Assignment: Update the data from the line with "coordinates (492, 42)." to the line with "tab-language: Language is" by changing "Locate an element on the screen" to "Find an element on the screen" and keeping everything else the same. Give back only those lines.

=-=-=

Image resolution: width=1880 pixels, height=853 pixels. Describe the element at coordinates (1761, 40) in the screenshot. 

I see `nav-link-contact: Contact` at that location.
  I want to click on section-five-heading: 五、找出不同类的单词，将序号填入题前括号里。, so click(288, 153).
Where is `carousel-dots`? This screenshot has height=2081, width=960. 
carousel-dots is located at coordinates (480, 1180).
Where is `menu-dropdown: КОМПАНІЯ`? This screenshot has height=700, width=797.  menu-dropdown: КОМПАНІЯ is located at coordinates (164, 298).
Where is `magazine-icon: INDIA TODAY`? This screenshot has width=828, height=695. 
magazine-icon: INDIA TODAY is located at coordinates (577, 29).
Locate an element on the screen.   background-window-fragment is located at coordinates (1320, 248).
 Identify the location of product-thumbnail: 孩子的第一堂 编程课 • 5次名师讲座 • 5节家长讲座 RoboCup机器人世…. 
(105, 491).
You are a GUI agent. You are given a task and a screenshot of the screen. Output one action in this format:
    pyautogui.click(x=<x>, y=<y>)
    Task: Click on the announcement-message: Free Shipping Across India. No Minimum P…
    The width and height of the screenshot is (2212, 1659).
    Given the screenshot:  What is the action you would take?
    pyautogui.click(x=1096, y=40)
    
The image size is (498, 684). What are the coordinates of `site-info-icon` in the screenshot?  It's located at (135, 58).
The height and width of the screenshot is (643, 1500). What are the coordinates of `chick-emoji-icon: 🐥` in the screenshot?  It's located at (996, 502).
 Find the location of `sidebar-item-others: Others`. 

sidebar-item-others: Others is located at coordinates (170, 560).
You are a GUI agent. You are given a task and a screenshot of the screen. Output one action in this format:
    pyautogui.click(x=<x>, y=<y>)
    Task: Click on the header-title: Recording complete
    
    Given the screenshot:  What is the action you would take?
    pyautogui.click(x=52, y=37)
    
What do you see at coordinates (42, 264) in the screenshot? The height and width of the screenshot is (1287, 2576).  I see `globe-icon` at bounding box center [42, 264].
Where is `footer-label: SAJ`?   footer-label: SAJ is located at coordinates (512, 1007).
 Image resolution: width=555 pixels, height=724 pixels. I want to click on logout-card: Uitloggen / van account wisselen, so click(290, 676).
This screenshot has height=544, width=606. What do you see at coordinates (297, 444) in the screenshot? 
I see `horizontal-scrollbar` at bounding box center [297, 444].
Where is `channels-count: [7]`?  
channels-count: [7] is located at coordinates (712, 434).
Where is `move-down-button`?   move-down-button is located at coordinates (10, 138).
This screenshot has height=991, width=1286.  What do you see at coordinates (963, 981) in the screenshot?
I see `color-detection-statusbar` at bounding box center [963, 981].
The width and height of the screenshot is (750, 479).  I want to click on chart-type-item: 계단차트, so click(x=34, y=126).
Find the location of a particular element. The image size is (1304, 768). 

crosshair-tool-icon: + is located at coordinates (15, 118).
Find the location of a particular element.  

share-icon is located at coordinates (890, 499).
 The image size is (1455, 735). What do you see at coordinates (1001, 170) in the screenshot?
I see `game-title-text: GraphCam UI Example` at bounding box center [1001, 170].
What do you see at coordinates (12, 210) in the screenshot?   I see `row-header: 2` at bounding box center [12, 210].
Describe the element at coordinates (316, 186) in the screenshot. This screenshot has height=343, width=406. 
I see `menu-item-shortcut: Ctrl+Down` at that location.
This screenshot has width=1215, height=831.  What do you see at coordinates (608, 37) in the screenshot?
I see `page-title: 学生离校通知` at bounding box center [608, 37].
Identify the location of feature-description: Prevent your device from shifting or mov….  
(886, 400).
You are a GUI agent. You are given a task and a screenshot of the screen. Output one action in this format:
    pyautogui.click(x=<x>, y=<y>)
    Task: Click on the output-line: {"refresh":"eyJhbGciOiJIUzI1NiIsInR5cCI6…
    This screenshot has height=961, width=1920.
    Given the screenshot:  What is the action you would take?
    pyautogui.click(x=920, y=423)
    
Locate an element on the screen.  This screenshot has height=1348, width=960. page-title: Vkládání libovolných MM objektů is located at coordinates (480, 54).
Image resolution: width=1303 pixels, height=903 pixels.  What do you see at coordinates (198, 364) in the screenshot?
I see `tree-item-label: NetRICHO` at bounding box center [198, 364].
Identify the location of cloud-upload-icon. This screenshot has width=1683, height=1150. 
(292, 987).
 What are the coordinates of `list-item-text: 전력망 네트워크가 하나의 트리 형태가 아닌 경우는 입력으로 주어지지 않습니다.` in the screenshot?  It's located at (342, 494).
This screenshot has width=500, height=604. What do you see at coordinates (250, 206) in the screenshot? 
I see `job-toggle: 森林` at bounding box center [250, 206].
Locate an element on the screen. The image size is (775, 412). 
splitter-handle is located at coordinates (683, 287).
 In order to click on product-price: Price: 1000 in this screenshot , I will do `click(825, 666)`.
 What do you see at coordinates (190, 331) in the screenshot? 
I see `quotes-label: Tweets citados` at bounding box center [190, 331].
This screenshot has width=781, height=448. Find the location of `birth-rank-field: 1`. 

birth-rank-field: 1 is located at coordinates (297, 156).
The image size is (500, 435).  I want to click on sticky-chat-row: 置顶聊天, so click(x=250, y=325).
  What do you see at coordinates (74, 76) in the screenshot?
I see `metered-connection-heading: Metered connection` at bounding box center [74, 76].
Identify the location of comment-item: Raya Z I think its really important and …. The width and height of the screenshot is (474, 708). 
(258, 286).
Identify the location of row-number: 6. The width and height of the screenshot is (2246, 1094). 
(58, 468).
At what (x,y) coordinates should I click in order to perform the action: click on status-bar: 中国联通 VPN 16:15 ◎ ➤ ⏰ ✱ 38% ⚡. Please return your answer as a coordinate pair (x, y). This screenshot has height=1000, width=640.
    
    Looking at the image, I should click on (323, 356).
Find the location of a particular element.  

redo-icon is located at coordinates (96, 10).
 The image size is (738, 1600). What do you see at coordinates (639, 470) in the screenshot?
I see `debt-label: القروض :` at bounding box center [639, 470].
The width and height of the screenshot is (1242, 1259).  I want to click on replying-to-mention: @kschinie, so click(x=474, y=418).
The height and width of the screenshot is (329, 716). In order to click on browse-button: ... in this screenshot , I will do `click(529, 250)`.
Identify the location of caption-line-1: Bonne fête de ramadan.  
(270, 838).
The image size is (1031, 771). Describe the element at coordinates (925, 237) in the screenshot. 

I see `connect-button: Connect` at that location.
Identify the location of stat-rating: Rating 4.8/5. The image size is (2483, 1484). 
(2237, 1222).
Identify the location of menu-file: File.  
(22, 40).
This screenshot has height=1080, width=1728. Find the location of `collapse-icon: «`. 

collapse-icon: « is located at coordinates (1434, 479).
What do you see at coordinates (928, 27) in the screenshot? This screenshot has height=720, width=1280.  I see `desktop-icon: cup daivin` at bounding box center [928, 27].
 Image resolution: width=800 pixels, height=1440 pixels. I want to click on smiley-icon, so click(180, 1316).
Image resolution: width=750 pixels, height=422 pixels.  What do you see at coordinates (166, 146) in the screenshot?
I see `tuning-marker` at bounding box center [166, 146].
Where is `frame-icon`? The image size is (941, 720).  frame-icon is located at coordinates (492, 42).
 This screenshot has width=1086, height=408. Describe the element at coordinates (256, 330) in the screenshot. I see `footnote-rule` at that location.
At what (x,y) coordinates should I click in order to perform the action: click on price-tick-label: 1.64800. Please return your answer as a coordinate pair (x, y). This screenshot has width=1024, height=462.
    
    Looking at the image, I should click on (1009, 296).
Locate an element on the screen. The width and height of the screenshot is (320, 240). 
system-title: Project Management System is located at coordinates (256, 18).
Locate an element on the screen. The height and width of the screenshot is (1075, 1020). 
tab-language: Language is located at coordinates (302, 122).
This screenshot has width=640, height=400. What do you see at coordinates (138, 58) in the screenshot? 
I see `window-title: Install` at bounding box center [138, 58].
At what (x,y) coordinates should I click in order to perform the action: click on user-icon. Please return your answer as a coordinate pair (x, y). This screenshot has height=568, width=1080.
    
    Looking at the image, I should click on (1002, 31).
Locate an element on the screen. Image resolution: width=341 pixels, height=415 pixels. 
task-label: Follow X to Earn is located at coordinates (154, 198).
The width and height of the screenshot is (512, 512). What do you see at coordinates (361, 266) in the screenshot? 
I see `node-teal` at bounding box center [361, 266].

=-=-=

Answer section:
Where is `frame-icon`? The image size is (941, 720).  frame-icon is located at coordinates (492, 42).
 This screenshot has width=1086, height=408. Describe the element at coordinates (256, 330) in the screenshot. I see `footnote-rule` at that location.
At what (x,y) coordinates should I click in order to perform the action: click on price-tick-label: 1.64800. Please return your answer as a coordinate pair (x, y). This screenshot has width=1024, height=462.
    
    Looking at the image, I should click on (1009, 296).
Find an element on the screen. The width and height of the screenshot is (320, 240). 
system-title: Project Management System is located at coordinates (256, 18).
Find an element on the screen. The height and width of the screenshot is (1075, 1020). 
tab-language: Language is located at coordinates (302, 122).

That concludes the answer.